Erin (Sharni Vinson) and her boyfriend Crispian (AJ Bowen) are travelling to his parents’ house for a celebration of their anniversary, despite his obvious reluctance to attend. When we meet the rest of the family, we find out why – they’re obnoxious, selfish people who just can’t get along to save themselves. Despite petty squabbles, they eventually sit down for a meal and things go peacefully for roughly 30 seconds before yet another argument breaks out. This time however, it’s interrupted when one of the guests sees something outside the window, then cops an arrow to the head.
Before long, it’s made clear that the house is under siege by a trio of (creepily) masked nasties, hell-bent on eradicating the occupants of the house. The usual “how do we get out of this?” scenarios begin to play out with creatively gruesome results. I was enjoying that there was some effort put into creating unexpected but practical deaths (for instance, one of the characters decides to make a run for the cars outside only to run full sprint out the door into razor wire that’s been strung across it, because the villains of the piece anticipated such a move; this moment is also blackly hilarious given the buildup) but I was also chalking up the ways it was failing to rise above some of its contemporaries.
But then, we learn that Erin is actually pretty skilled at keeping herself alive, and making sure that the bad guys die. This is what the movie’s actually about in the end – what happens when masked intruders try to pull off a murderous invasion, only to have someone inside who’s dangerously competent at beating them back? Erin turns into something of a warrior woman, working tirelessly to keep the ever-dwindling members of the family she’s only just met alive, while receiving little to no help from their useless selves. Erin is a badass, and Sharni Vinson’s performance is an utter delight to experience. I also like that the film has the unlikeable-horror-characters that I usually hate, but gives some relevance and point to their lack of niceties, and doesn’t make them a chore to watch.

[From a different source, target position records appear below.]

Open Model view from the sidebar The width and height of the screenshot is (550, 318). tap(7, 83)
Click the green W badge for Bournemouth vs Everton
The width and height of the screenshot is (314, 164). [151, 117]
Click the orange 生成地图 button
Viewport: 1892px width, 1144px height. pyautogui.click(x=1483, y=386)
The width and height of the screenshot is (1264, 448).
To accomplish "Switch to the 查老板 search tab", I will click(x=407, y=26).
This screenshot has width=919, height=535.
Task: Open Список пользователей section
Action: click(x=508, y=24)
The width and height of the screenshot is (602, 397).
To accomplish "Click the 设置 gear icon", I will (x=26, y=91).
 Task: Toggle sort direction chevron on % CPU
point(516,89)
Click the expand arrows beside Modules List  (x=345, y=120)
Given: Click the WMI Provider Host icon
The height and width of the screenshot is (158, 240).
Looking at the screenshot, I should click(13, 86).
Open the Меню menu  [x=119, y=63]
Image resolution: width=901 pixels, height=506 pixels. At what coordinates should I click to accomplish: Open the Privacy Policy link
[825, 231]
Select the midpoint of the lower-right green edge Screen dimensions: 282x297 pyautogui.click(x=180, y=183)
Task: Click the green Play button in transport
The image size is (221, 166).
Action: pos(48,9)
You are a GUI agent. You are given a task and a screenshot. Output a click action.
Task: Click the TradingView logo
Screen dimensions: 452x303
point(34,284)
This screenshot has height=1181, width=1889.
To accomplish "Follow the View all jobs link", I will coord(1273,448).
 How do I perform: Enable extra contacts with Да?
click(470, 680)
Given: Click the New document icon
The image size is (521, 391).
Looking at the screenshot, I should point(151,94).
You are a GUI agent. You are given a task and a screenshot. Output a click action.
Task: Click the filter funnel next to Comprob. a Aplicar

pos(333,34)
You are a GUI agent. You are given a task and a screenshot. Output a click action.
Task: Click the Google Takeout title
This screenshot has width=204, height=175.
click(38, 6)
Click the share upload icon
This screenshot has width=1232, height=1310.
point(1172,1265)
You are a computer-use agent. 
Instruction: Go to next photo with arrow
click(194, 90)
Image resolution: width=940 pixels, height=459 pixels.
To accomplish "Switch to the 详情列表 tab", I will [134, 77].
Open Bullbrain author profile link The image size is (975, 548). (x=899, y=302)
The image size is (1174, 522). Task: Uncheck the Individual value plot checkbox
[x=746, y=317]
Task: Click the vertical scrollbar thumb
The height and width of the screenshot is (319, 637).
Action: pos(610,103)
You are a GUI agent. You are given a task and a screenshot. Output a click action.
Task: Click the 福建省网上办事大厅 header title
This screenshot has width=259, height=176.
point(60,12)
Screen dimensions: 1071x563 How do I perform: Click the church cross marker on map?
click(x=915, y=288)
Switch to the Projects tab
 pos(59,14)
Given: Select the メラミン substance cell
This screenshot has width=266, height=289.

You’re Next starts as another entry in the “home invaded by nasty people” genre, and while you’re convinced it will be another lacklustre exercise in the torture of characters you don’t care about, it suddenly dawns on you that you’re actually hooked and want to keep watching. It’s a very gradual shift in tone and focus, and it took me by surprise, but I’m glad it did. It’s got some creative kills for the gore fans out there, and a fantastic protagonist in Vinson’s Erin as well as some great gallows humour at times. It’s also pretty audacious in its irreverence (the ending is perfect) and ultimately a really enjoyable flick. This is the film for all the horror fans that yell at characters and tell them what they should be doing – Erin is already one step ahead of you.